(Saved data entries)
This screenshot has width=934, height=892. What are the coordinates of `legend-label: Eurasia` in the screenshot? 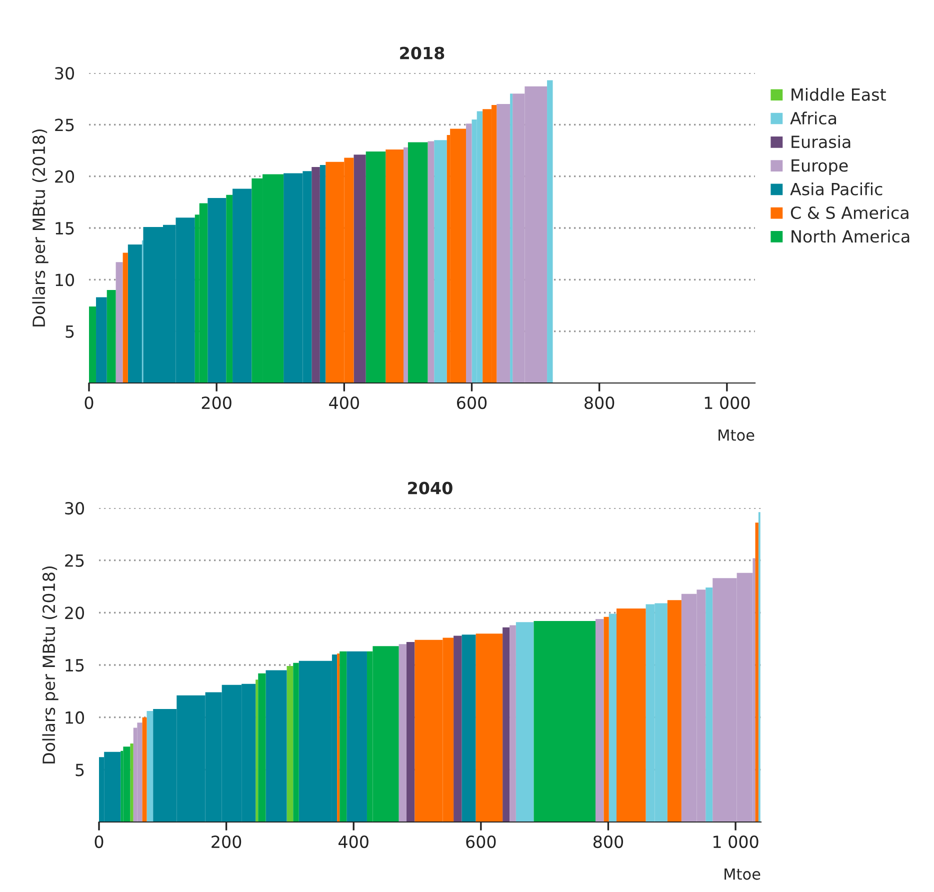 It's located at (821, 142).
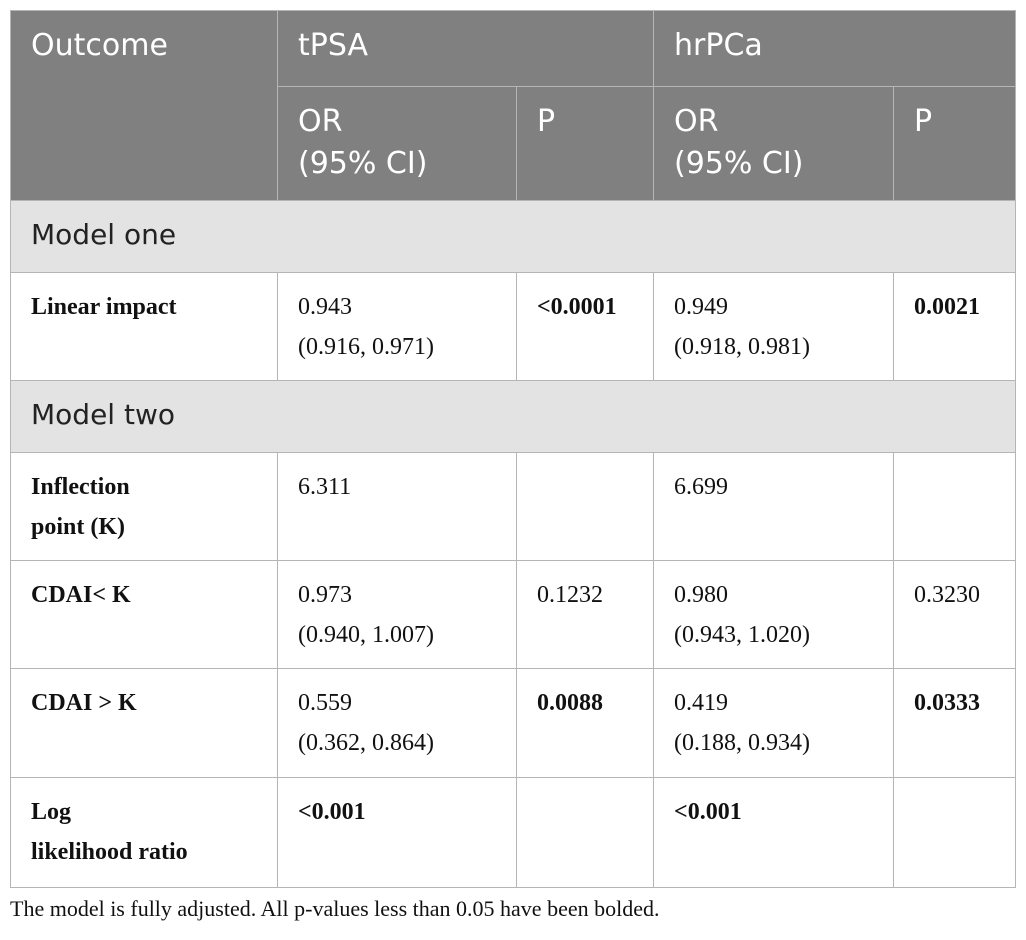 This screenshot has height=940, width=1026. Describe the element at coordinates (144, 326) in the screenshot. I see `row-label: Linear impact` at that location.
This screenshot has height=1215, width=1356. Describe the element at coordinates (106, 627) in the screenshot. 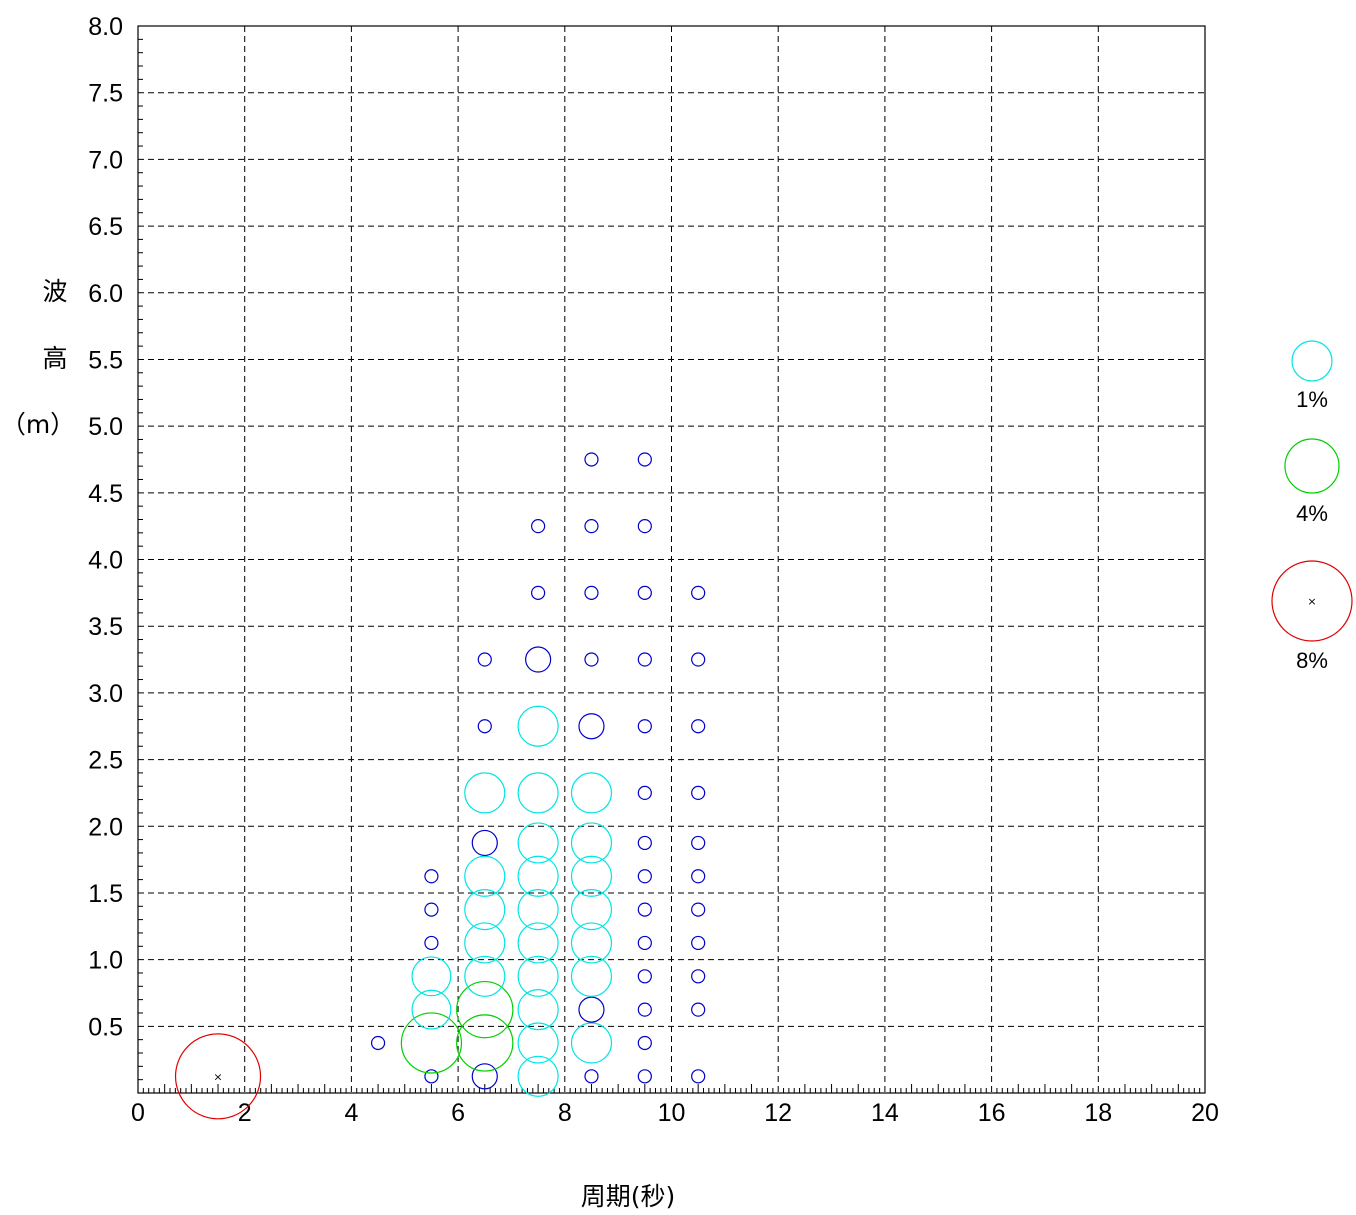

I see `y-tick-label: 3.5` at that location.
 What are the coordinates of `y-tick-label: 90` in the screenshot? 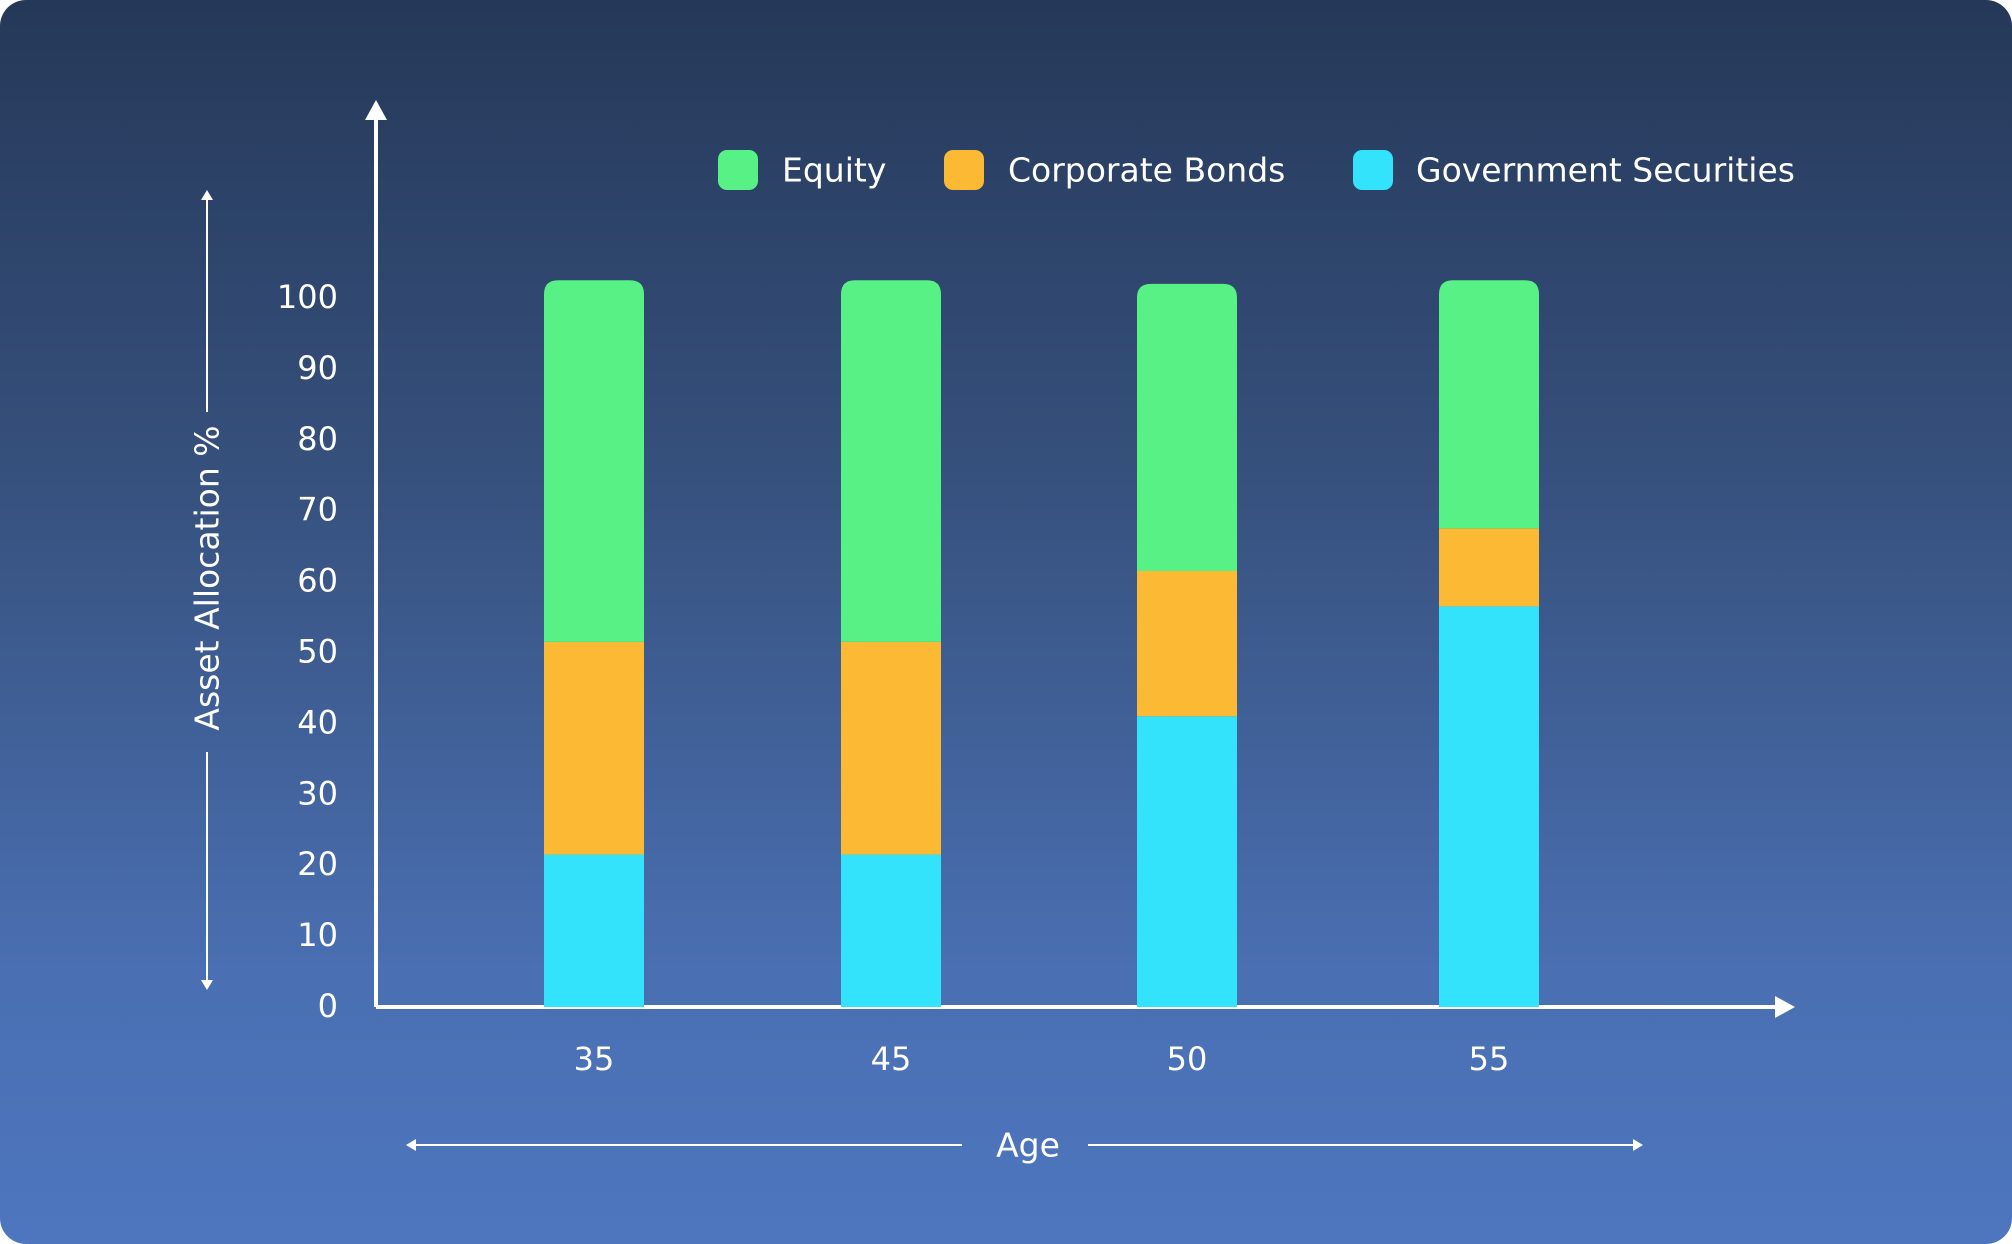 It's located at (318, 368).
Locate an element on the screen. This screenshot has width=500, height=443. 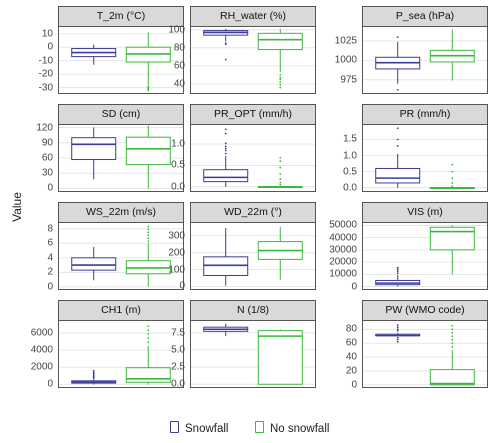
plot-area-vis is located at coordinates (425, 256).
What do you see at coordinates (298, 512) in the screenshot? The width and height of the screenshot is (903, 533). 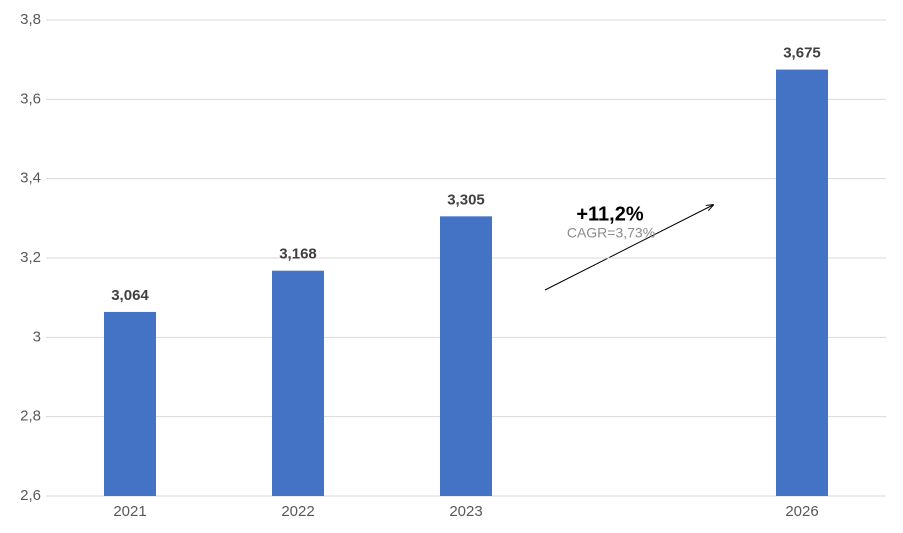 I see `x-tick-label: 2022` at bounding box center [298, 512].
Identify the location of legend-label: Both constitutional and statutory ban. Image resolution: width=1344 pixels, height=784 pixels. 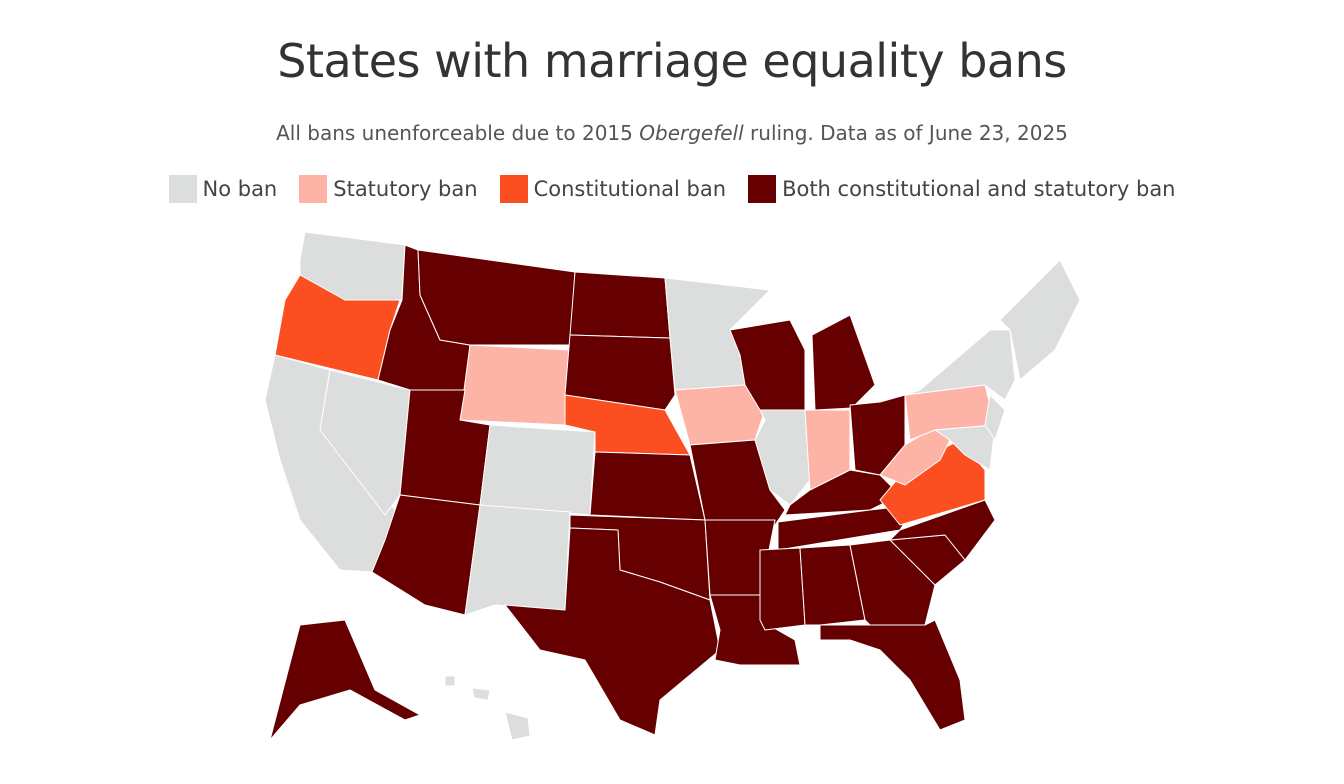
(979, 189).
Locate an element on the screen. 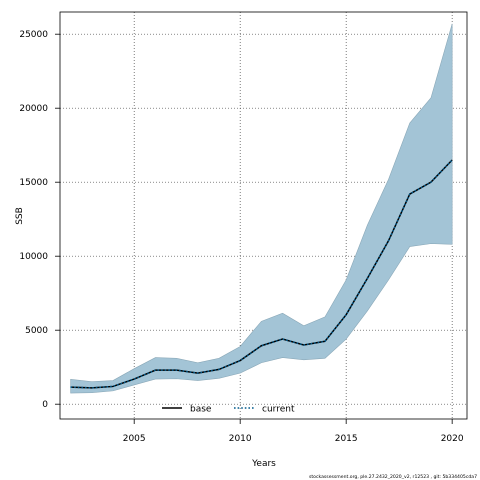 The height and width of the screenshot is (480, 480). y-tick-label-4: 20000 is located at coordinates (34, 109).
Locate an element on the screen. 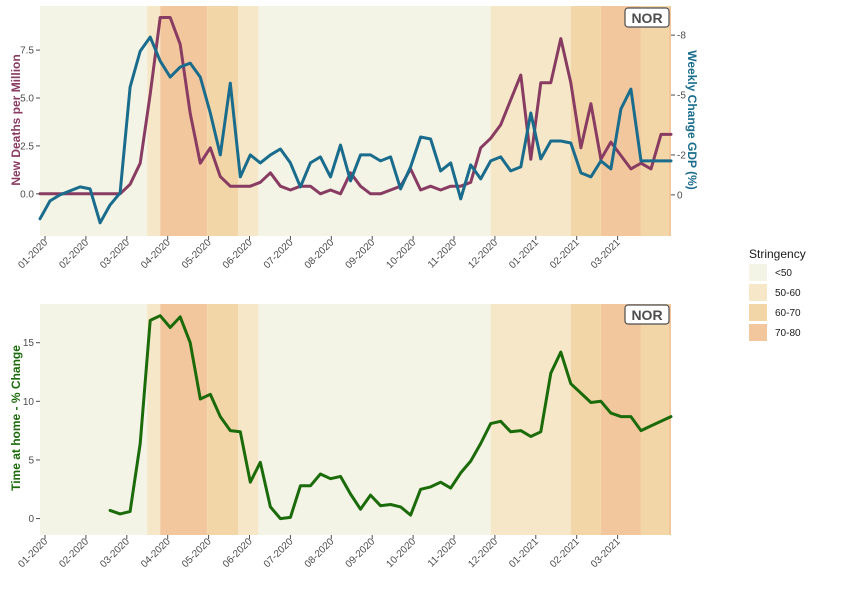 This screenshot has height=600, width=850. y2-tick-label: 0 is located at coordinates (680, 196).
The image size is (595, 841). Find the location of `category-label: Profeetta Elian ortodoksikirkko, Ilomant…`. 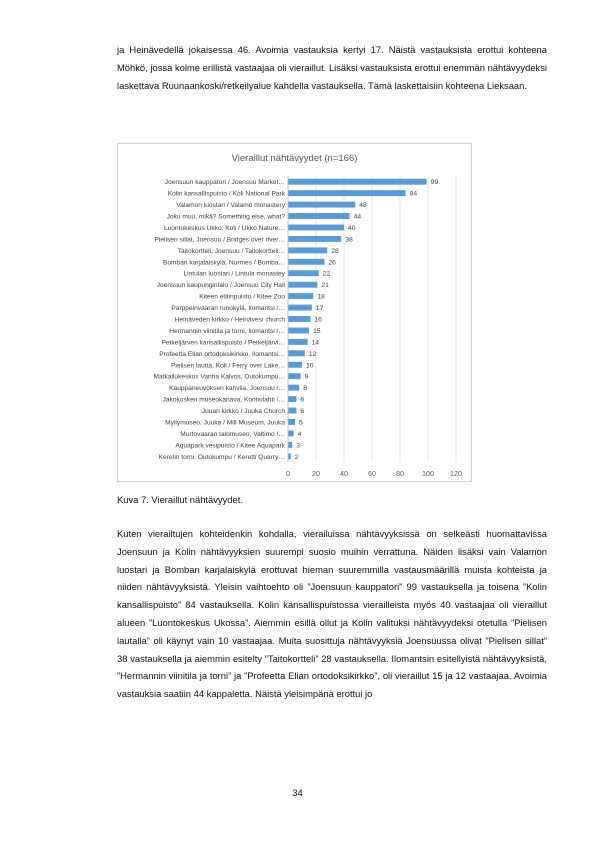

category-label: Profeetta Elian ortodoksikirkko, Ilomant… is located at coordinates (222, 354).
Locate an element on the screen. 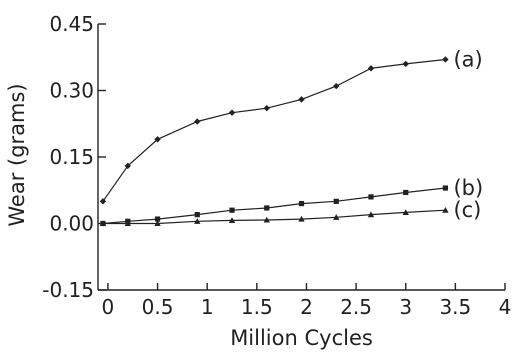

EXERCISE
Copy out word for word everything from the row that contains "The image size" down to the end of the rows, including both of those ends, and leave the pictures out.

FINAL ANSWER
The image size is (595, 841). Find the location of `category-label: Profeetta Elian ortodoksikirkko, Ilomant…`. 

category-label: Profeetta Elian ortodoksikirkko, Ilomant… is located at coordinates (222, 354).
Locate an element on the screen. 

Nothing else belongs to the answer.